Task details =
Copy the material below, swapping "slot" for "box" everywhere it occurs and keeping everything else the same.

=== Records supplied ===

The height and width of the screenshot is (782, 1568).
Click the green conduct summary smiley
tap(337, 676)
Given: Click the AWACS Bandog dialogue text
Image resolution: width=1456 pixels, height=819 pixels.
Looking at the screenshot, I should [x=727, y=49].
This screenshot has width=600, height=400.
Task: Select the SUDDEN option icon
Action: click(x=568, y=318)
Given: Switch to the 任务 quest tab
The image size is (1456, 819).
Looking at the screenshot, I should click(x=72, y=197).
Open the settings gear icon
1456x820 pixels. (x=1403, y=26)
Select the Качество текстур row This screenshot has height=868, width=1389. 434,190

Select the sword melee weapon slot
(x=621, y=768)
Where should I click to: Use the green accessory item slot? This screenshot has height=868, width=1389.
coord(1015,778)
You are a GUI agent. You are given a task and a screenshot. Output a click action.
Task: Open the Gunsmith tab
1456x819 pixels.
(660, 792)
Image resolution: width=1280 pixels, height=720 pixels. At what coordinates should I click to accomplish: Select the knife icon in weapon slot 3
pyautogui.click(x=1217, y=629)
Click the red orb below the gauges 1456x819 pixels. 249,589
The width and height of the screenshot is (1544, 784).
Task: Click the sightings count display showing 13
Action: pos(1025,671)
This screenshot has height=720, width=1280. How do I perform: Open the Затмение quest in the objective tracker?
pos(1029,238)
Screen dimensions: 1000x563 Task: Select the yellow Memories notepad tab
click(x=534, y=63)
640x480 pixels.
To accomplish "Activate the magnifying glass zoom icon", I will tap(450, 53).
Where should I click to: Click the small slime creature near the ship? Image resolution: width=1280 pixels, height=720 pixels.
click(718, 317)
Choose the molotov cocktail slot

===

The solution =
The height and width of the screenshot is (782, 1568).
Click the green conduct summary smiley
tap(337, 676)
Given: Click the AWACS Bandog dialogue text
Image resolution: width=1456 pixels, height=819 pixels.
Looking at the screenshot, I should [x=727, y=49].
This screenshot has width=600, height=400.
Task: Select the SUDDEN option icon
Action: click(x=568, y=318)
Given: Switch to the 任务 quest tab
The image size is (1456, 819).
Looking at the screenshot, I should click(x=72, y=197).
Open the settings gear icon
1456x820 pixels. (x=1403, y=26)
Select the Качество текстур row This screenshot has height=868, width=1389. 434,190

Select the sword melee weapon box
(x=621, y=768)
Where should I click to: Use the green accessory item box? This screenshot has height=868, width=1389.
coord(1015,778)
You are a GUI agent. You are given a task and a screenshot. Output a click action.
Task: Open the Gunsmith tab
1456x819 pixels.
(660, 792)
Image resolution: width=1280 pixels, height=720 pixels. At what coordinates should I click to accomplish: Select the knife icon in weapon box 3
pyautogui.click(x=1217, y=629)
Click the red orb below the gauges 1456x819 pixels. 249,589
The width and height of the screenshot is (1544, 784).
Task: Click the sightings count display showing 13
Action: pos(1025,671)
This screenshot has height=720, width=1280. How do I perform: Open the Затмение quest in the objective tracker?
pos(1029,238)
Screen dimensions: 1000x563 Task: Select the yellow Memories notepad tab
click(x=534, y=63)
640x480 pixels.
To accomplish "Activate the magnifying glass zoom icon", I will tap(450, 53).
Where should I click to: Click the small slime creature near the ship? Image resolution: width=1280 pixels, height=720 pixels.
click(718, 317)
Choose the molotov cocktail box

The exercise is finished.